In this section, we prove the SEUF-CMA security of the mCFS signature scheme presented above, based on the assumption that PGSDP is hard. One crucial property that is worth mentioning towards our result is that the errors, which are output by **Sign**_{mCFS} algorithm in the random oracle model, follow the uniform distribution over words of Hamming weight at most *t*. Note that in this proof, for the sake of simplicity, we have ignored, without loss of generality, the public key inside the hash function.

#### Proof

Let 𝓕 be a forger which (*t*, *ϵ*, *q*_{hash}, *q*_{sig})-breaks the SEUF-CMA security of the mCFS signature scheme. We construct a decoder 𝓓 that (*t*′,*ϵ*′)-solves the PGSDP. The decoder is given input (*H*, *s*^{∗}) and tries to find a vector *e* ∈$\begin{array}{}{\mathbb{F}}_{2}^{n}\end{array}$ such that *He*^{T} = *s*^{∗} and wt(*e*) ≤ *t*. The decoder will challenge the forger 𝓕 and simulate the oracles for it. If the forger succeeds with a valid forgery of the mCFS signature then with non-negligible probability the decoder can use the forgery made by the forger to resolve its given instance of the syndrome decoding problem.

Without loss of generality, we assume that the forger never repeats a hash query. However, the forger may repeat a signature query in order to get different signatures of the same message. The decoder maintains a counter *i*, initially set to zero.

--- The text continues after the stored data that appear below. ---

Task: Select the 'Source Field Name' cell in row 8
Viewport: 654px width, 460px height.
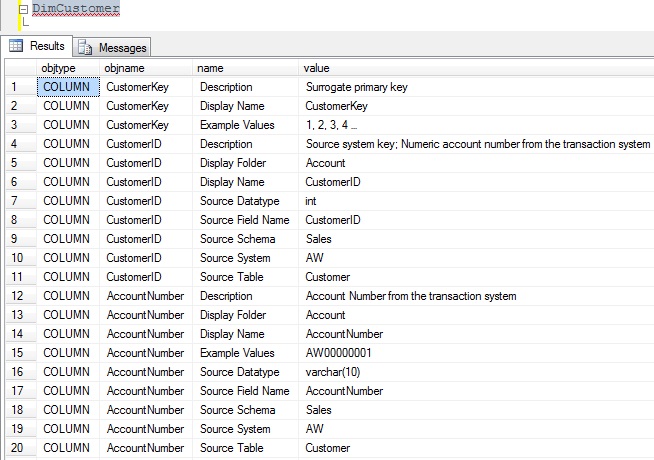Action: 244,220
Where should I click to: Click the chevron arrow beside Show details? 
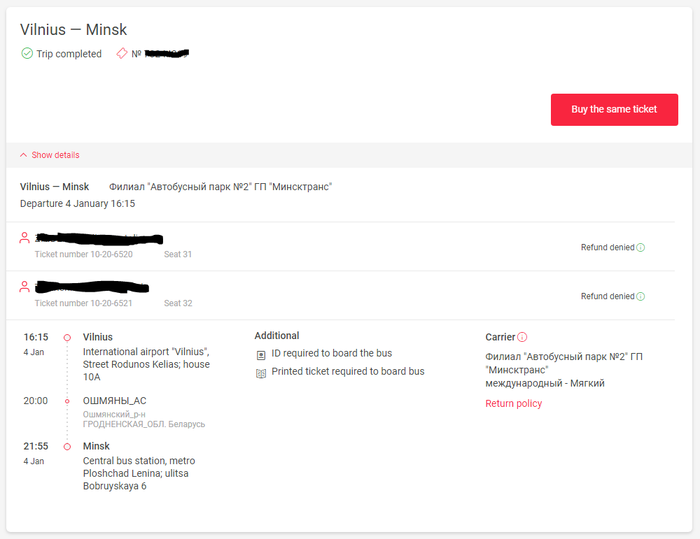(x=24, y=155)
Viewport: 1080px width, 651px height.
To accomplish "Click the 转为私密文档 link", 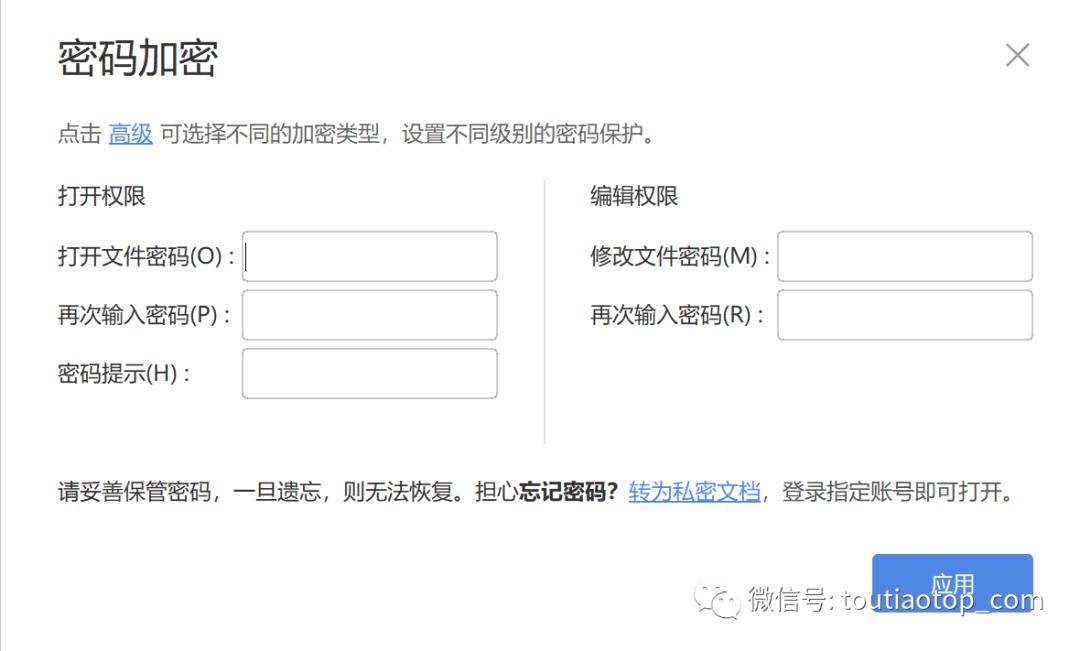I will pyautogui.click(x=694, y=491).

When a message *M* appears for the first time in the hash query or the signature query, the decoder increments the counter *i* and sets *M*_{i} ← *M*. Then the decoder 𝓓 generates a list *R*_{i} of *q*_{sig} random values (with repetition) in {0, 1}^{n−k} as the pre-defined salts that, when concatenated with *M*_{i}, hash to decodable syndromes. We use the expression *decodable salts* to denote all salts that correspond to decodable syndromes. Denote by *N*_{total} the number of all available salts, and by *N*_{dec} the number of decodable salts. Clearly *N*_{total} = 2^{n−k}. By the analysis from CFS [5], *N*_{dec} ≈ *N*_{total}/*t*!. Since we model the hash function as a random oracle, the probability that a salt is decodable is the same for all salts. Thus we can generate the list *R*_{i} of length *q*_{sig} by sampling from all 2^{n−k} salts with each of them being chosen with probability *q*_{sig}/(*t*!⋅ *N*_{dec}). The decoder also randomly chooses an integer *c* from [1, …, *q*_{hash}] so that it answers the *c*-th hash query with *s*^{∗}.

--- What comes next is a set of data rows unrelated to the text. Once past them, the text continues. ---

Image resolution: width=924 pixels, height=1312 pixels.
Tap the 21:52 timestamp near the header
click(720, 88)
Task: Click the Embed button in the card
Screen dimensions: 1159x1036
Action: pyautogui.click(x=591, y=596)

When the forger 𝓕 makes a hash query for *M*_{i}∥*r*_{i}, if it is the *c*-th hash query, the decoder 𝓓 returns *h*(*M*_{c}∥*r*_{c}) = *s*^{∗}. Otherwise, the decoder distinguishes the following two cases:

Case 1

*r* ∉ *R*_{i}. The decoder 𝓓 generates a random syndrome *s* from $\begin{array}{}{\mathbb{F}}_{2}^{n-k}\end{array}$ and returns the value *h*(*M*_{i}∥*r*) = *s*.

Case 2

*r* ∈ *R*_{i}. The decoder 𝓓 generates a random vector *x* from $\begin{array}{}{\mathbb{F}}_{2}^{n}\end{array}$ such that wt(*x*) ≤ *t*, and returns *h*(*M*_{i}∥*r*) = *Hx*^{T}.

The decoder has to consider the problem that the *c*-th hash query made by the forger comes in the form *M*_{c}∥*r*_{c}, where *r*_{c} ∈ *R*_{c}, which means that *h*(*M*_{c}∥*r*_{c}) has to be defined as a seemingly decodeable syndrome. If this event occurs, the decoder aborts and admits failure. For convenience, we denote this event by *E*_{abort}. Also note that Pr[*E*_{abort}] ≤ $\begin{array}{}\le \frac{{q}_{sig}}{{2}^{n-k}}.\end{array}$

When the forger makes a signature query for *M*_{i}, the decoder picks a random *r* from the list *R*_{i} and discards it from the list. Since there are at most *q*_{sig} signature queries and the list *R*_{i} initially contains *q*_{sig} elements, this is always possible. Then the decoder 𝓓 distinguishes the following two cases:

Case 1

If there has already been a hash query for *M*_{i}∥*r*, we have *h*(*M*_{i}∥*r*) = *s* = *Hx*^{T} for some randomly chosen *x*. The decoder returns *x* as the signature together with *s* and *r*. The forger can simply check the validity of the signature by deciding whether the equality *Hx*^{T} = *s* holds or not.

Case 2

If *M*_{i}∥*r* has not been queried before, the decoder generates a random vector *x* from $\begin{array}{}{\mathbb{F}}_{2}^{n}\end{array}$ such that wt(*x*) ≤ *t*, and returns *x* as the signature along with *h*(*M*_{i}∥*r*) = *Hx*^{T} = *s* and *r*. The forger can simply verify the validity of the signature by checking whether the equality *Hx*^{T} = *s* holds or not.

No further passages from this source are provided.